Oops, I didn't mean to make it sound like I was dissing professional musicians -- just that I've heard that if you're really gifted in this area, it's sometimes hard to adjust your standards to children.
In the church choir that dd1 was a part of for a few months last year, I feel the leader tried to be nice to me but we just really weren't "her kind of people." Dd1 has had no formal voice training or formal musical experience, which I hadn't realized was so unusual for a 9yo. We also unschool and she's very active.
Well, the leader really tried to be nice but after the first or second practice, she took me aside and told me that she was wanting to help dd but it was really hard, because they'd all been a group for a long time, and were actually working on a song they'd sung the previous year. So they were all familiar with it and she said it was just really hard having this new child coming in who not only wasn't familiar with that song, but was also having a hard time even singing on-key.
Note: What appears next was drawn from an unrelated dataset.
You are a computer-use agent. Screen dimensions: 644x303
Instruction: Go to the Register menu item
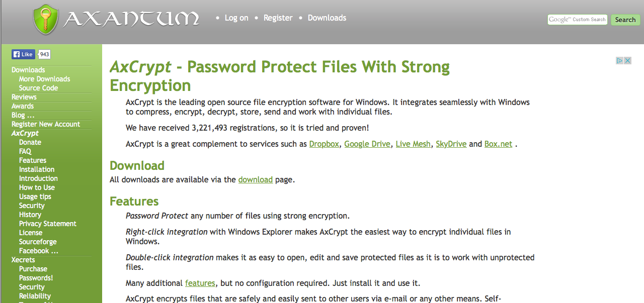(278, 18)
I was about to just take dd out but then she added that she really wanted to work with dd but was just trying to help me understand how stressful it was for her. She didn't say any of this in front of dd or the other children. When I talked with dd later (not repeating all of this of course), she was really gun-ho for wanting to stay in choir, though she didn't like it that they had to stand for so long and didn't really appreciate the 100% classical music. So she stayed in a little longer, and actually went to the end of year party last May, and then we fell out of going to that church; dd1 just found parts of it really boring and it seemed there wasn't enough fun stuff to make up for the boring parts.
I liked alot of things about that church, but it just seemed that we didn't 100% fit there. I think we were probably the lowest income family there, and maybe most of the other children really had had formal voice training from an early age. They also seemed to be accustomed to sitting still more and listening to Bible readings and so on. Dd really likes the much more active and open style of the UU children's program. In other churches, they seem to discontinue the long free-play sessions once the children are past pre-school age, so it's nice to finally be part of a congregation where they understand that older kids still do most of their learning through playing, too.